OPEC consulted with China in an urgent assessment of how the coronavirus may hurt oil demand, and what measures the group could take to stop prices falling any lower.
The unusual appearance at the cartel’s headquarters of Wang Qun, China’s ambassador to international organizations in Vienna, underscores how the outbreak has upended the global market. Crude sank below $50 a barrel in New York for the first time in more than a year on Monday on signs that fuel consumption in the world’s biggest oil importer may have plunged by as much 3 million barrels a day, or about 20%.
“For oil markets, this is the worst crisis, at the worst place, and the worst time,” said Roger Diwan, vice president of financial services at IHS Markit Ltd. “OPEC has no option but to cut production as China is going to buy a lot less crude.”

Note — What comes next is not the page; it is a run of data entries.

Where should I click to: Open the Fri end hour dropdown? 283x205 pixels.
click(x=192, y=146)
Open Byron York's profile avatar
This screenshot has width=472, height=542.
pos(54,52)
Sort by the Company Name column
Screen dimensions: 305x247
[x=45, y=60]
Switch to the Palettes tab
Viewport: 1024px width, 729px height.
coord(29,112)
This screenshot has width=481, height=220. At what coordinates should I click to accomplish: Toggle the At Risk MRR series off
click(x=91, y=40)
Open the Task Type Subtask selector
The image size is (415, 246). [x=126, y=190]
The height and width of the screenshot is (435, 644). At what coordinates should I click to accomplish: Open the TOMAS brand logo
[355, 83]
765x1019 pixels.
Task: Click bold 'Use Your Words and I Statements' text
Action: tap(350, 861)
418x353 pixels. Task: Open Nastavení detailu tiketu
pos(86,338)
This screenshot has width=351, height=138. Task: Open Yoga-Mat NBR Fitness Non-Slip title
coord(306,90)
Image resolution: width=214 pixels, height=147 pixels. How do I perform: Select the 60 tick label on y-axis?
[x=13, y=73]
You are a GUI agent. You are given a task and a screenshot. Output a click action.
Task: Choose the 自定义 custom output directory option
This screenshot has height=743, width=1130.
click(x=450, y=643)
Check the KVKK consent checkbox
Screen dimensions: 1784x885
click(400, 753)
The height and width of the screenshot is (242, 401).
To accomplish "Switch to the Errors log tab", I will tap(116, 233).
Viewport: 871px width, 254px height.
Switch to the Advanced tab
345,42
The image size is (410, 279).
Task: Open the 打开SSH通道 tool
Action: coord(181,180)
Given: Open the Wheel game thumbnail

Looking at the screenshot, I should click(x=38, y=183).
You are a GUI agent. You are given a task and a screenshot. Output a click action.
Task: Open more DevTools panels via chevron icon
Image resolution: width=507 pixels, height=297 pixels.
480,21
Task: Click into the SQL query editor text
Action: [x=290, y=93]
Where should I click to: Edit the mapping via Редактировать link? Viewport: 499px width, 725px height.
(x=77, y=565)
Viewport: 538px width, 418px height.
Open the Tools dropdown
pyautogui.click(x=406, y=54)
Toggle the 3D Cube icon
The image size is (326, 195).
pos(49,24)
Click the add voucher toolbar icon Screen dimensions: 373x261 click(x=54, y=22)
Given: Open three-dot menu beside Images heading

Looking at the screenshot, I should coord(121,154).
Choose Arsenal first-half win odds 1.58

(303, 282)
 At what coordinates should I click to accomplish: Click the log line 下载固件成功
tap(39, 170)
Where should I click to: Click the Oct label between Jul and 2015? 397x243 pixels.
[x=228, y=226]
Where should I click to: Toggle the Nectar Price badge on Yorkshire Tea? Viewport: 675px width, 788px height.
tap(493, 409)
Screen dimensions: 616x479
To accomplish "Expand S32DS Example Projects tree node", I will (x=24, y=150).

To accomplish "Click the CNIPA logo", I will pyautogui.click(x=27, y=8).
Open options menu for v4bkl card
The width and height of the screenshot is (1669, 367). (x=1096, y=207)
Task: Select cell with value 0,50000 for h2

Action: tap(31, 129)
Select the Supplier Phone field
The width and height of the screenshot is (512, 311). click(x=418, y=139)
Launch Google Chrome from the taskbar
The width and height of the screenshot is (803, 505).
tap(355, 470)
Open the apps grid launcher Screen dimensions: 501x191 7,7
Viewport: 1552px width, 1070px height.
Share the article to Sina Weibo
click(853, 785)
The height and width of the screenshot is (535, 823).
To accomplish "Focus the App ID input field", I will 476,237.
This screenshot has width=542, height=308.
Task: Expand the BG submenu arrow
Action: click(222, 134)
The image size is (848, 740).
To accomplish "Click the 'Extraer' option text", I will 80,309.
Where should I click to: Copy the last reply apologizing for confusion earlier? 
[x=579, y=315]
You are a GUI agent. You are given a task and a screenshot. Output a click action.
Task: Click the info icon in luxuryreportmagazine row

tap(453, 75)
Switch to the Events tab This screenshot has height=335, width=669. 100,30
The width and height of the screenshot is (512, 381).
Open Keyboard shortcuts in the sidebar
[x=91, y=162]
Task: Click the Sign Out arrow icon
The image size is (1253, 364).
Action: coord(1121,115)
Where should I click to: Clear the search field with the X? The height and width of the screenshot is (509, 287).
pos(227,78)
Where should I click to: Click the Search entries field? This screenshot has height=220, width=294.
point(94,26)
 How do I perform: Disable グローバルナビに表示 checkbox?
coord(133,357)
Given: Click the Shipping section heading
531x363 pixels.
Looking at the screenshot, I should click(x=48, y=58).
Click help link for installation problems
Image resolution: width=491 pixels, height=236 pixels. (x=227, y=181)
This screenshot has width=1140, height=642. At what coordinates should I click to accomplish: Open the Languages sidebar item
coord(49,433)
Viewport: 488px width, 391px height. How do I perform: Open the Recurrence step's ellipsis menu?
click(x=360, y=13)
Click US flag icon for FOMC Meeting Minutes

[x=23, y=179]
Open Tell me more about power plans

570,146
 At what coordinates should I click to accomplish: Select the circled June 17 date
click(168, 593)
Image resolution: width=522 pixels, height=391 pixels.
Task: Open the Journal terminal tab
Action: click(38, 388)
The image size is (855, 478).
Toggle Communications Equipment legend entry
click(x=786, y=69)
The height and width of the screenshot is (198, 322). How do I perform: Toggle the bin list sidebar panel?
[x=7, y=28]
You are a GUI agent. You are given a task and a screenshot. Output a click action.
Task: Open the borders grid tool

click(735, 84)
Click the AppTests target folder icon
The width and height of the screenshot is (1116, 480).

It’s no easy task for the Organization of Petroleum Exporting Countries and its allies to evaluate the impact of the disease, which continues to infect thousands of people each day and cause massive economic disruption. Estimates of how much demand will be wiped out in the coming months vary widely, making it difficult to gauge the size of a production cut that would trigger a price recovery.
Officials didn’t discuss deeper output cuts on Tuesday, but will revisit the matter when talks continue on Wednesday morning, said one delegate.
OPEC’s own internal analysis, presented in the Austrian capital on Tuesday, showed a modest drop in global demand growth of about 400,000 barrels a day for about six months even for a worst-case epidemic, according to delegates.
Earlier in the day, BP Plc predicted the outbreak would have a bigger effect, erasing 300,000 to 500,000 barrels a day of consumption for 2020 as a whole. S&P Global Platts said its worst-case scenario was for a hit of about 1 million barrels a day, which would take annual demand growth down to 320,000 barrels a day, the weakest since the 2008 to 2009 financial crisis.
After meeting with experts on the OPEC Joint Technical Committee, Wang told reporters that the virus would inevitably affect oil demand, but cautioned against overreacting. Behind closed doors, he told cartel officials that the impact would be limited and localized, said delegates, who asked not to be named because the talks were private.
“Any exaggeration and any overreaction is not in the best interest of the general public let alone the market,” Wang told reporters.
The committee’s assessment may help determine whether the 23-nation alliance- which pumps about half the world’s oil-convenes an emergency ministerial meeting later this month to consider new production cuts. Saudi Arabia, OPEC’s biggest member, has been pushing for such a gathering, but has faced some reluctance from Russia.
OPEC only just started a fresh round of deeper cutbacks last month, the latest step in a three-year effort to prevent plentiful U.S. shale supplies putting the global market into surplus. But the outlook has deteriorated rapidly in the last few weeks.
OPEC’s research department in Vienna presented two models with different estimates of how the virus may affect oil consumption, according to a delegate. The worst-case scenario envisaged a fast-spreading epidemic that lasts six months and wipes out about 400,000 barrels a day of demand, before a market rebound to pre-virus growth levels in the second half of the year.
If OPEC were to maintain its current output reductions throughout that period, there would be a surplus of 600,000 barrels a day in the first quarter and 1 million in the second, the analysis showed. The committee hadn’t yet discussed whether the group should deepen its cutbacks, delegates said.
While West Texas Intermediate, the U.S. benchmark, stabilized on Tuesday after slipping below $50 on Monday for the first time in more than a year. Prices are still far below the levels that most OPEC members need to cover government spending.
While Riyadh has urged fellow producers to meet and act, there’s so far been a more cautious attitude from its most important partner, Russia. Though not an OPEC member itself, Moscow has proved to be an influential voice since the OPEC alliance was established three years ago.
Russian President Vladimir Putin and Saudi King Salman bin Abdulaziz discussed the global energy markets by phone Monday evening, the Kremlin said in a statement, adding that both leaders confirmed “readiness to continue cooperation within OPEC .”
Moscow doesn’t face the same budgetary need for elevated oil prices as most OPEC members. Energy Minister Alexander Novak said on Tuesday his country is prepared to meet this month, and intervene if necessary, but the impact of the virus should be assessed first.
Iraq, which is OPEC’s second-largest producer but has a poor record of implementing output cuts over the past three years, said it supported a response to the coronavirus.
“There’s definitely a justified worry over what’s happening, given the importance of China as a consumer,” a spokesman from the country’s oil ministry said in a statement. “We believe that the wisdom of the members of OPEC are capable of containing this crisis in the coming period.”